Komisi Nasional Hak Asasi Manusia (Komnas HAM) mengatakan pengaduan masyarakat atas kasus intoleransi beragama mengalami peningkatan.
Dalam tiga bulan pertama tahun 2015, lembaga hak asasi manusia itu mencatat adanya kenaikan 30 persen dibanding tahun lalu pengaduan masyarakat soal intoleransi beragama. Kasus penyerangan rumah ibadah masih mendominasi peristiwa intoleransi beragama yang terjadi saat ini.
Komisioner Komnas HAM, Imdadun Rahman, Jumat (10/4) mengatakan memburuknya toleransi beragama ini tidak hanya sehubungan dengan jumlah kasus tetapi juga kualitas tindak pelanggaran kebebasan beragama. Dia mengatakan aparat negara terlibat dalam meningkatnya kasus intoleransi antarumat beragama di Indonesia.
Aparat, menurutnya, disebut sering kali melakukan pembiaran saat kasus kekerasan terjadi. Komnas HAM, tambah Imdadun, belum melihat langkah konkret Presiden Joko Widodo dalam memperbaiki situasi pelanggaran kebebasan beragama dan berkeyakinan.
Imdadun juga menyayangkan tidak masuknya Rancangan Undang-undang Perlindungan Umat Beragama dalam program legislasi nasional 2015-2019, padahal aturan tersebut sangat penting dalam melindungi umat beragama.
"Ada banyak kasus, Komnas HAM menerima banyak pengaduan tetapi ada beberapa yang menjadi perhatian publik.
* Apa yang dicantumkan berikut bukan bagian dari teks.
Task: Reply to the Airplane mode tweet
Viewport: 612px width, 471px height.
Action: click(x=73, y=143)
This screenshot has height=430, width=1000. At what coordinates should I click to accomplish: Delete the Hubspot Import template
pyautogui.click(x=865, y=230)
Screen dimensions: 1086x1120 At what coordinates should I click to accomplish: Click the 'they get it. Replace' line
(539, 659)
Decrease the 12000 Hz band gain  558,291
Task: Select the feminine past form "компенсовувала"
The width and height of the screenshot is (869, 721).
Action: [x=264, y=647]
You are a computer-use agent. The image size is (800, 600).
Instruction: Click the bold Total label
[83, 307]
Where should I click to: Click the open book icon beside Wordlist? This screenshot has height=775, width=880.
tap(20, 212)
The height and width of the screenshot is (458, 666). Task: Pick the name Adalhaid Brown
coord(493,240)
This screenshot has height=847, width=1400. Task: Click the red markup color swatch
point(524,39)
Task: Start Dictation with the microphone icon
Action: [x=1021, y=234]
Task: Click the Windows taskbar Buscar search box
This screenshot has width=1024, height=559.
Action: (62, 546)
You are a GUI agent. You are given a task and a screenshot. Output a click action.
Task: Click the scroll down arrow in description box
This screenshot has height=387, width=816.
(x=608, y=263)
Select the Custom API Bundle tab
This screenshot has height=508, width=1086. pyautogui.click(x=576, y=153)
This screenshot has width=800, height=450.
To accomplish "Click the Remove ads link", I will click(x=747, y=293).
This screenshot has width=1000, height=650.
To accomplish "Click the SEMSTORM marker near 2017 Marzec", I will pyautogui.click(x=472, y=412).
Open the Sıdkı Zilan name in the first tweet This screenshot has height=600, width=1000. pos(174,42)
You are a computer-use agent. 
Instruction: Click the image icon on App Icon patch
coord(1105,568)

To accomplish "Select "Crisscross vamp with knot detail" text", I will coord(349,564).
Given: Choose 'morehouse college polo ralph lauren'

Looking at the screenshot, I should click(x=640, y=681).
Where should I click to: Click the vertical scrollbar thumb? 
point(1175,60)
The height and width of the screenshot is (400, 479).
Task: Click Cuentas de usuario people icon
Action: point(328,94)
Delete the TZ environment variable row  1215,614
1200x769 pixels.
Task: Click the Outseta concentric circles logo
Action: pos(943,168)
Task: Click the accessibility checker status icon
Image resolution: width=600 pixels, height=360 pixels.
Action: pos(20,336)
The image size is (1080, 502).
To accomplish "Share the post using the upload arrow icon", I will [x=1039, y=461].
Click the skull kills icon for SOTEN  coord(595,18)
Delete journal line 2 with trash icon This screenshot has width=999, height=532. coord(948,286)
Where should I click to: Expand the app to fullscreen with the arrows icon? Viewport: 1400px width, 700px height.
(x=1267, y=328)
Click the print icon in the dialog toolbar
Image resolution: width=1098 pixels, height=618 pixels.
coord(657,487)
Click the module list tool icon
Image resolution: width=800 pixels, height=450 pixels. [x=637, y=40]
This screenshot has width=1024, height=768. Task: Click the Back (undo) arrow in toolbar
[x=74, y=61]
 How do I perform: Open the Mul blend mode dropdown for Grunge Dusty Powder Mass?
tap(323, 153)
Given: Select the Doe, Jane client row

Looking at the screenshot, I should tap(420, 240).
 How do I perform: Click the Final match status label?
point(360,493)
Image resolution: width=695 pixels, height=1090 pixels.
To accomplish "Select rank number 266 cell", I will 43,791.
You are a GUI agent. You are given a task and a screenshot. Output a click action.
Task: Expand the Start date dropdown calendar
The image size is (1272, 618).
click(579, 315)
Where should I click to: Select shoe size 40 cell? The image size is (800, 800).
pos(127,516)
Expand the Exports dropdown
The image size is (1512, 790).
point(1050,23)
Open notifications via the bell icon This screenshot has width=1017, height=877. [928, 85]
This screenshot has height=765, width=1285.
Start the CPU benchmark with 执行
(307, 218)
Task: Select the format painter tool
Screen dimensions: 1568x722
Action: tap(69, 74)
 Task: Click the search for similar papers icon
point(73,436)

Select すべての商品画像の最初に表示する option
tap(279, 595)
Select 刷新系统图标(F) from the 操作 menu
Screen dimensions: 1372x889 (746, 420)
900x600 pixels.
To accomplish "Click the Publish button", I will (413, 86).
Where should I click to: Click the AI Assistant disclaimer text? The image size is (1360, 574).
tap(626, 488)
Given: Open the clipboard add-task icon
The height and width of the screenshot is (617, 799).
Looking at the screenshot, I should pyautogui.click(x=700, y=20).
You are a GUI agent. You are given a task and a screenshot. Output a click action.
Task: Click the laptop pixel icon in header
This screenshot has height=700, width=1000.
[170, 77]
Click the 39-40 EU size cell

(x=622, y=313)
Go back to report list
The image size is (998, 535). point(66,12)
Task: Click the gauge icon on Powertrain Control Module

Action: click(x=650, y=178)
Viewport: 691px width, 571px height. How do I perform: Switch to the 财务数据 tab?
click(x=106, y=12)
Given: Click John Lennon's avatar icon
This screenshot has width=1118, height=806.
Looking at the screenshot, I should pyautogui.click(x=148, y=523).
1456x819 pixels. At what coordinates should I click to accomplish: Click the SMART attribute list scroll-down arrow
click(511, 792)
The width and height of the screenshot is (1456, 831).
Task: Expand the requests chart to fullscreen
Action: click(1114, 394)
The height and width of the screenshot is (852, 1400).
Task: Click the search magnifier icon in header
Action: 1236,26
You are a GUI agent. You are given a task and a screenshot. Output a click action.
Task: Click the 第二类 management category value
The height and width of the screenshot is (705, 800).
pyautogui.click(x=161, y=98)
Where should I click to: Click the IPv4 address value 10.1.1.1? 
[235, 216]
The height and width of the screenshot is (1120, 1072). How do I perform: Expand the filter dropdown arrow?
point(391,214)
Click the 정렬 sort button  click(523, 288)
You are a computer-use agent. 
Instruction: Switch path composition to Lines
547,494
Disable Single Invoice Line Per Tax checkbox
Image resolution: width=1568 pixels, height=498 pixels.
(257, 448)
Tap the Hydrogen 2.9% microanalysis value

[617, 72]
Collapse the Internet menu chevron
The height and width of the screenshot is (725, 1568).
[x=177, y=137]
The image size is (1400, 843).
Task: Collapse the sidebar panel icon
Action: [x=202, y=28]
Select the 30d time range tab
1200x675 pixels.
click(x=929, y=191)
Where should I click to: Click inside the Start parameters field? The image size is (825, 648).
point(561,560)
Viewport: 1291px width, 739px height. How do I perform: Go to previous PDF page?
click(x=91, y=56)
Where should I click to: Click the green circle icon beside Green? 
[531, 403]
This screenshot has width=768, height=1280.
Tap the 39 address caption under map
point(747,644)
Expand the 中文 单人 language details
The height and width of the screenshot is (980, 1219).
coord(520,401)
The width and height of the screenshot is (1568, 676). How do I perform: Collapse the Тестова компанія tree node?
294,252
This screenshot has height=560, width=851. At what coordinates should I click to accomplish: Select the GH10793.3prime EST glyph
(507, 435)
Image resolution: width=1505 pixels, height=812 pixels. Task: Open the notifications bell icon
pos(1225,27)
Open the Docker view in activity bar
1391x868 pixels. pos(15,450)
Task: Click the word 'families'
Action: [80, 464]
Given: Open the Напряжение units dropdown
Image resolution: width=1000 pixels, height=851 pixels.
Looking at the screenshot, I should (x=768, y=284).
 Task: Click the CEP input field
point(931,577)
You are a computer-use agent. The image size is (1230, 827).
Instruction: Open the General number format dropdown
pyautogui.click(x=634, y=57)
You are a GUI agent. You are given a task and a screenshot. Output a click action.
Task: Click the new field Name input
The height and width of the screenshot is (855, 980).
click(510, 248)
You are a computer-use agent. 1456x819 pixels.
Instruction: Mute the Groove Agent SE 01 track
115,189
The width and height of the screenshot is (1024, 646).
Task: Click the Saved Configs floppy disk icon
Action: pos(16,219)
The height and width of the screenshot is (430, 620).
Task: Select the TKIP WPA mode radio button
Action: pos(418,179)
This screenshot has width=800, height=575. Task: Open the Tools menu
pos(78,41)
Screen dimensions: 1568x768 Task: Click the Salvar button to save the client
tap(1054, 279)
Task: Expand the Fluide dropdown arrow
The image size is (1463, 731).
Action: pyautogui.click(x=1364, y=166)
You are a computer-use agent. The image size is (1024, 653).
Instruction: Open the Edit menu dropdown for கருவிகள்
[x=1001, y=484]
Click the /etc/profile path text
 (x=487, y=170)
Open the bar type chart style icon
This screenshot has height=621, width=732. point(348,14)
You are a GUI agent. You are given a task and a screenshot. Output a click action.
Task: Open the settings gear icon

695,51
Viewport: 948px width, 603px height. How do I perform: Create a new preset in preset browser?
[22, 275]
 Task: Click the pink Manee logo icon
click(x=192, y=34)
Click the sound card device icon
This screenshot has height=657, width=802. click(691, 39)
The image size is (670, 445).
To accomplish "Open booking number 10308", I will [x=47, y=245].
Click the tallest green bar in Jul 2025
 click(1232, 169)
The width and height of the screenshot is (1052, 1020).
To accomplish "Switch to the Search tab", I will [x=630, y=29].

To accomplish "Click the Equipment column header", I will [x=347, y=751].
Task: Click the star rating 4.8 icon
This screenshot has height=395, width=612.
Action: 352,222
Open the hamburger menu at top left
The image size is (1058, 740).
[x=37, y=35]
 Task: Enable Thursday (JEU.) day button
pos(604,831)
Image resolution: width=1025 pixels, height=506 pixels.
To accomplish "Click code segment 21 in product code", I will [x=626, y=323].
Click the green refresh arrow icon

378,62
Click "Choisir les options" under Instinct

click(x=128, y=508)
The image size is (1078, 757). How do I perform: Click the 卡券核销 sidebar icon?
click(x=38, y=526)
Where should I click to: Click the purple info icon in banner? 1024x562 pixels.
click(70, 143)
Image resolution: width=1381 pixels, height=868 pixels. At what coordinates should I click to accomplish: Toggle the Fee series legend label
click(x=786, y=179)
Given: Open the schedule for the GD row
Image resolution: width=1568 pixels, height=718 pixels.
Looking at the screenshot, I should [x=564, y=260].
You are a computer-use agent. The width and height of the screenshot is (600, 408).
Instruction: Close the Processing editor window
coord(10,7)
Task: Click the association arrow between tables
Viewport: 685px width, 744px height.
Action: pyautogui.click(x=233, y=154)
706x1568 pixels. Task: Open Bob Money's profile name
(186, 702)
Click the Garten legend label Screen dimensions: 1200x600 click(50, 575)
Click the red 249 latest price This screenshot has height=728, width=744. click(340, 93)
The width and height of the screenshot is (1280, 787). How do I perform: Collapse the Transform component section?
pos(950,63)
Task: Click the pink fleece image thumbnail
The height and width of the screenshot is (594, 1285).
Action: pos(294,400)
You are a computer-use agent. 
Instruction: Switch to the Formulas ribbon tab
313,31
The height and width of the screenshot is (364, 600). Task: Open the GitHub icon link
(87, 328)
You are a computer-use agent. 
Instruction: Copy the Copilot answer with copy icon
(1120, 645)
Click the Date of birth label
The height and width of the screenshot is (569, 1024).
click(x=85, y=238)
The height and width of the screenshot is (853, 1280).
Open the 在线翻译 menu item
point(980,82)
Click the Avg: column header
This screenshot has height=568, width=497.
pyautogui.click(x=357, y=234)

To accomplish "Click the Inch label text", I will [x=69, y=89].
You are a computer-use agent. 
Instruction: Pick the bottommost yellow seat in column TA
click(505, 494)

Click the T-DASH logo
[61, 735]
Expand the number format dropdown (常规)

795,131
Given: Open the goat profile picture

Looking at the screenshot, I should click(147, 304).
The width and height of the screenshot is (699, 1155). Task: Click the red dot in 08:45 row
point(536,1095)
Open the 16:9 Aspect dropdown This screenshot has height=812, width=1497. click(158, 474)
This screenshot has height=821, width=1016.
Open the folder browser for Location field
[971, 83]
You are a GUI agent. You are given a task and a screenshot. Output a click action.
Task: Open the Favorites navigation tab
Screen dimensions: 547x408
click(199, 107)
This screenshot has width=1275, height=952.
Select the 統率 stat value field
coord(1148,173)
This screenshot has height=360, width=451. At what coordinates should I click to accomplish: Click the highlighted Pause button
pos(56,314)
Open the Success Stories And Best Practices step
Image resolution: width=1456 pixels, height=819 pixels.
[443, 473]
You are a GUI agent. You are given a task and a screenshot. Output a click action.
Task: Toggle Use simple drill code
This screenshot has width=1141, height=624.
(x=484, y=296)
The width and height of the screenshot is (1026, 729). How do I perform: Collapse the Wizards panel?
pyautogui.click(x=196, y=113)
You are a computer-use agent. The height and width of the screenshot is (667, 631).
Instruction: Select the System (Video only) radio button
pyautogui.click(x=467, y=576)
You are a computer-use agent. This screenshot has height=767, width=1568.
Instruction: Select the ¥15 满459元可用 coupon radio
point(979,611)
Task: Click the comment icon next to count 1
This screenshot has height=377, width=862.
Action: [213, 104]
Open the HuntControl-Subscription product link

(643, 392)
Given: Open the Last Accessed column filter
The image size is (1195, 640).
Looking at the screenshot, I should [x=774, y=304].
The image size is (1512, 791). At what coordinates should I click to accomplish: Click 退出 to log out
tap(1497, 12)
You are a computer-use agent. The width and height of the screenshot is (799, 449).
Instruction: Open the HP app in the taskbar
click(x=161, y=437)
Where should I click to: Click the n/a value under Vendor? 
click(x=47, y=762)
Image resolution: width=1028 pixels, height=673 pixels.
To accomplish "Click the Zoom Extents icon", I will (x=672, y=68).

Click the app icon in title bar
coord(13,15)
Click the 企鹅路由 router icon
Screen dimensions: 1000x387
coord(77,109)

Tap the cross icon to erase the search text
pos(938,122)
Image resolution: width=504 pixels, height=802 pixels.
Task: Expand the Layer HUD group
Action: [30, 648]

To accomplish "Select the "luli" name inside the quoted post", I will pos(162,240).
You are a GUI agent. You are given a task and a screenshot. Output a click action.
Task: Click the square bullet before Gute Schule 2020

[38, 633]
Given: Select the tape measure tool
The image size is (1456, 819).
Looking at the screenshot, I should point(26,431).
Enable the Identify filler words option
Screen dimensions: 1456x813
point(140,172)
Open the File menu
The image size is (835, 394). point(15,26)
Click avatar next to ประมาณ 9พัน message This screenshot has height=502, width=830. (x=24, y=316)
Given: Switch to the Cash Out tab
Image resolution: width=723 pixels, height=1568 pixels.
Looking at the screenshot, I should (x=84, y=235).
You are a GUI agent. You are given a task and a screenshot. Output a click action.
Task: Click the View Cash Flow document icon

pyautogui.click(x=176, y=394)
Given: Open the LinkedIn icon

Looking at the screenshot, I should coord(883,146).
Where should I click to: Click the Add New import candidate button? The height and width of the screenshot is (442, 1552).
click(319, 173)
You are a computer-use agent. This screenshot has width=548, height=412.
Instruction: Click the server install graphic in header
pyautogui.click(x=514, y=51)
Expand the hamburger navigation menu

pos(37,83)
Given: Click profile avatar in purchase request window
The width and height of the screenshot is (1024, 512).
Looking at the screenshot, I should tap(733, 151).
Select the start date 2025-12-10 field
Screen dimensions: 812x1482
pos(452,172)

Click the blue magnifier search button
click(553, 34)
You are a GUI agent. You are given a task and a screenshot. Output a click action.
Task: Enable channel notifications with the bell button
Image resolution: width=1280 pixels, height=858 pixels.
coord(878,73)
Kami berharap kasus-kasus itu diselesaikan," ujarnya.
Koordinator Desk Kebebasan Beragama dan Berkeyakinan Komnas HAM Jayadi Damanik menilai pemerintah gagal mendidik kelompok mayoritas untuk bersikap toleran terhadap kaum minoritas yang menganut agama atau keyakinan berbeda.
Menteri Agama Lukman Hakim Syaifuddin membantah jika dikatakan aparat telah melakukan pembiaran dalam kasus kebebasan beragama dan berkeyakinan.
Menurutnya, kasus intoleransi beragama lebih disebabkan minimnya pengetahuan agama yang dianut sekelompok masyarakat. Untuk itu, Kementerian Agama tambahnya selalu memberikan pembinaan kepada masyarakat agar kasus kebebasan beragama dan berkeyakinan tidak terjadi lagi.
Direktur Eksekutif Human Rights Working Group (HRWG) Refendi Djamin menilai pasca ratifikasi kovenan sipil dan politik, perlindungan hak asasi manusia di Indonesia tidak kunjung membaik.
Menurutnya, bahkan dalam rentang waktu beberapa tahun ini, perlindungan hak sipil dan politik belum mencapai cita-cita yang menjamin setiap orang bebas dari tindakan penyiksaan, bebas menyakini agama dan menjalankan Ibadah sesuai dengan keyakinannya, menjamin hak berpendapat yang dilakukan secara damai, khususnya di Papua, serta tindakan lainnya.
"Ketika terjadi upaya untuk secara canggih menutupi problem yang riil yang ada dalam pelaksanaan hak sipol maka yang keluar adalah rekomendasi yang tidak relevan bahkan menjadi tidak efektif, tidak mengena pada sasaran nya menuju perbaikan yang signifikan. Jadi mengandaikan adanya keterbukaan tersebut menjadi penting untuk mendapatkan seperangkat rekomendasi yang berguna bagi perlindungan hak sipil dan politik di Indonesia," ujarnya.